Abstract

Parvoviruses infect a wide variety of hosts, from insects to primates. Human, Canine, feline, porcine, and others hosts stand out. Therefore, it is important to develop a diagnostic method that can demonstrate the presence of the viruses belonging to this family in any host species. For this work, Canine Parvovirus type 2 (CPV-2) and Carnivore protoparvovirus 1 (FPLV) were used as interspecies models, as they are prevalent diseases in the clinic of small animals.

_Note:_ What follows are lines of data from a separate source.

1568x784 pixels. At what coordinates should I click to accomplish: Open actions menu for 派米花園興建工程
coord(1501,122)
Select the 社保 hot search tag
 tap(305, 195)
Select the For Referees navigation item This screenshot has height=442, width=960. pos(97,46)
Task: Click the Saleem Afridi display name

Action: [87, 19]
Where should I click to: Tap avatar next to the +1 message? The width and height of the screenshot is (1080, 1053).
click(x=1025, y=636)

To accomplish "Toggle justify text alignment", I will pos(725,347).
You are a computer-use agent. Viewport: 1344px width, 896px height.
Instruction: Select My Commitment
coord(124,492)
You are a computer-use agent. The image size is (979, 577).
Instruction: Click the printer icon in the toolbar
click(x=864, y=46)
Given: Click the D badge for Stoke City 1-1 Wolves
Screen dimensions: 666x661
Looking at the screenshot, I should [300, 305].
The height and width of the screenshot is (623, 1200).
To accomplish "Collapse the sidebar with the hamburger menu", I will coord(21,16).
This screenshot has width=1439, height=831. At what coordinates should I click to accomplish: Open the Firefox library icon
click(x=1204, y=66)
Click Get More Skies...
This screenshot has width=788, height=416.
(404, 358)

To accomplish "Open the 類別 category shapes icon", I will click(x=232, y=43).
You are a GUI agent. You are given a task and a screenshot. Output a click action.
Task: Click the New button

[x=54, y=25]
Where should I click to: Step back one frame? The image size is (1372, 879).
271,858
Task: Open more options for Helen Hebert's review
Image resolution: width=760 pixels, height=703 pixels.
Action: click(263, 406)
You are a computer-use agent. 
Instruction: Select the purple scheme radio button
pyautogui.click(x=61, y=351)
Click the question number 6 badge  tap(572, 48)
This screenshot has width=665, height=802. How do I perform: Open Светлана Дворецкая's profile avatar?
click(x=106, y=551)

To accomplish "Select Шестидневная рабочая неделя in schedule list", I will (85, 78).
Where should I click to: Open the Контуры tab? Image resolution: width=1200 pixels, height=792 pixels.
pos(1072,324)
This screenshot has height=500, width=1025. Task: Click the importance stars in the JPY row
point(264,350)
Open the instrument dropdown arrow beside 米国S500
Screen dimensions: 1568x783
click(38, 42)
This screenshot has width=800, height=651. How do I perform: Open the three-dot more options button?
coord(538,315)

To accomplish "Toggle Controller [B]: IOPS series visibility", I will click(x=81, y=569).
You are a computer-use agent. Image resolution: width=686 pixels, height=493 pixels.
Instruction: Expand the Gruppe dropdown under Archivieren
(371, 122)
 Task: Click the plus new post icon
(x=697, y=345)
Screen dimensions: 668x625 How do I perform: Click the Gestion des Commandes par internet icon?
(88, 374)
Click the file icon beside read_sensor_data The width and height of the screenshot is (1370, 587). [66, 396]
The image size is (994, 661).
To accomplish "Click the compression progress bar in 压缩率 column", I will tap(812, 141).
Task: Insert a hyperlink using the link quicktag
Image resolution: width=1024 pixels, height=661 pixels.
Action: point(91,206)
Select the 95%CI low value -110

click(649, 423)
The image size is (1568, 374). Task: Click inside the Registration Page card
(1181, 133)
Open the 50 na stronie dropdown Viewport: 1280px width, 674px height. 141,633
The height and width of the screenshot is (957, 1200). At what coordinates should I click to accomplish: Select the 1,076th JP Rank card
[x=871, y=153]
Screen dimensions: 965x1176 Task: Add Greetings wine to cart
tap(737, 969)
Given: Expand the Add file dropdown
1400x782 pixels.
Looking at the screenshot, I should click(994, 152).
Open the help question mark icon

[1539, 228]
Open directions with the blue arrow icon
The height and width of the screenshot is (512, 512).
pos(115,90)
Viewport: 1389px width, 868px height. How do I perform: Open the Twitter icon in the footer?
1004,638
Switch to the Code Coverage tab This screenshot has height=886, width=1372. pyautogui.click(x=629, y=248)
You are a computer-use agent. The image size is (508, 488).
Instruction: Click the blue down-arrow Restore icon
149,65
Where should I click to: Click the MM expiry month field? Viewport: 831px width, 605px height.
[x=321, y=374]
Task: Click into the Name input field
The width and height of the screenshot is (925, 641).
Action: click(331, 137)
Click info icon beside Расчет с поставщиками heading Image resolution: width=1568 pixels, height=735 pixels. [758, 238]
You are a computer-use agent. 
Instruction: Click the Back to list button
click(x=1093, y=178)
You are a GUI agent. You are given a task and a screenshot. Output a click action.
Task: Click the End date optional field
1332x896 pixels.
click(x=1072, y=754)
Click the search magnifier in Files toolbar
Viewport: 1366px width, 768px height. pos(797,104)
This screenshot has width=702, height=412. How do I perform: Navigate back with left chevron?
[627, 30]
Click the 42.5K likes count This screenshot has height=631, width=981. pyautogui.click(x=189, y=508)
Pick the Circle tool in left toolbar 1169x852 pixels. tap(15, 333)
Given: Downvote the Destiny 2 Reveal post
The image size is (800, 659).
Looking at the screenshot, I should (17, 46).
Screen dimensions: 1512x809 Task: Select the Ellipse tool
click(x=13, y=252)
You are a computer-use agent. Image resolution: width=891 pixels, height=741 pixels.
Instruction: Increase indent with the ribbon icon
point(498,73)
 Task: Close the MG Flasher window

One of the leading causes of hemorrhagic enteritis in dogs worldwide is caused by CPV-2 and FPLV. Feline panleukopenia produces a case like Canine Parvovirus but also generates a significant decrease in leukocytes. Therefore, Veterinarians need to have a highly sensitive diagnostic technique for both clinical forms. In the present work, the foundations were laid for implementing a protocol that uses conventional PCR to detect a DNA fragment of CPV-2 and FPLV from feces of dogs or cats with symptoms corresponding to parvovirus.

For the generation of the primers capable of detecting the newly named viruses, the GenBank database was first searched for nucleotide sequences of the complete CPV-2 and FPLV genome. With this information, 15 complete genome nucleotide sequences of both viruses were chosen and aligned using the Clustal Omega Software to obtain the consensus sequence of the complete genome of both viruses. Subsequently, the percentage of conservation of the genes coding for the Canine and Feline parvovirus proteins was obtained. It was found that the genes that code for the NS1 protein are the most conserved, so they were used to generate the primers to be used in the PCR for diagnosis.